A key area identified by the High-Level Panel on IFFs from Africa was the lack of an inclusive architecture for international tax cooperation. Reflecting on the continuing urgency of addressing this gap, as well as the continuing leadership of African countries, I was delighted to welcome in May of this year the ECA declaration of African Finance Ministers – which called for the immediate start of negotiations on a UN tax convention.
Such an instrument has the obligation to set ambitious global standards; to create the mechanisms for transparency and accountability to deliver on the illicit financial flows target; and to establish a globally inclusive intergovernmental tax body under UN auspices, which the G77+China has long called for.
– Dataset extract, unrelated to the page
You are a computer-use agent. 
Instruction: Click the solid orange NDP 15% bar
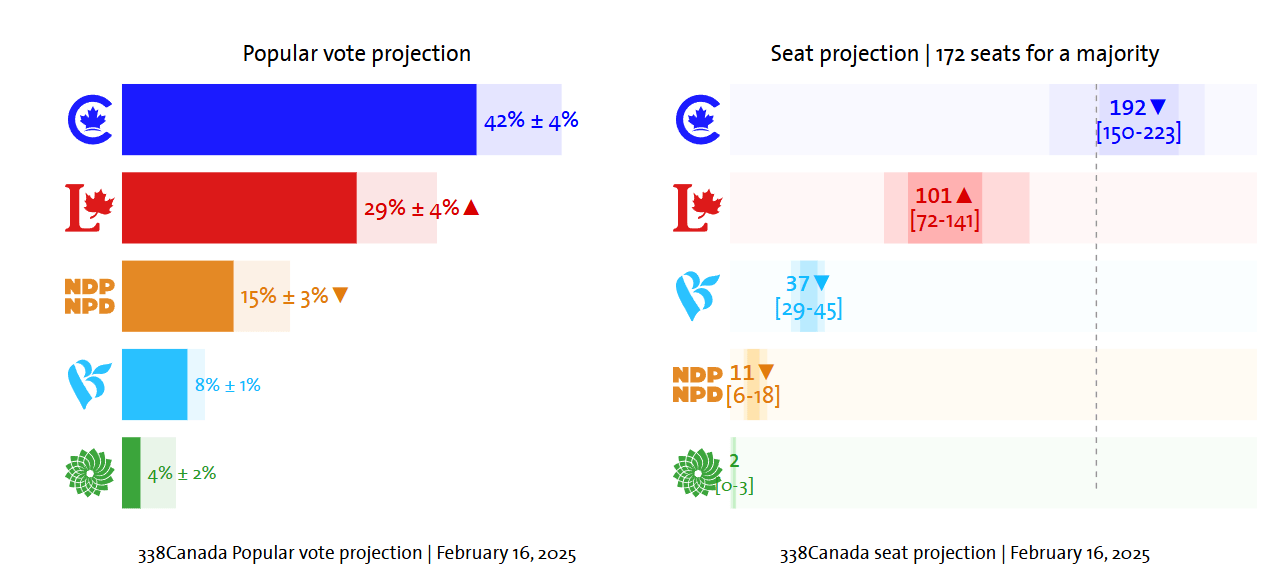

This September, UN Secretary-General Antonio Guterres pledged his Office’s support of such negotiations. In that report, he highlighted the lack of inclusivity for every single current instrument and forum that exists in relation to international tax and transparency. I understand that the current discussions at the UN General Assembly Second Committee have proceeded well, with only a handful of countries with remaining concerns at the stage prior to adoption. I strongly urge all the friends of Africa to resist any attempts to reverse agreement on this issue.
While the OECD has played an important role in these areas, it is clear after ten years of attempts to reform international tax rules that there is no substitute for the globally inclusive and transparent forum provided by the United Nations. I urge countries to remain committed to the development of a UN tax convention and encourage the OECD to play a supportive role in this regard.
I was delighted to see the African Ministers’ Declaration calling for negotiations on a UN tax convention – and the pledge of support from the UN Secretary-General. This is an obvious and necessary next step to address the global threat of illicit financial flows, including corporate tax abuse.
I fully support the creation of a globally inclusive, intergovernmental process at the UN. I urge all international organisations and member-states to resist attempts to block this important step forward, and thus call into question our global commitment to fighting illicit financial flows and corporate tax abuse in support of the Sustainable Development Goals.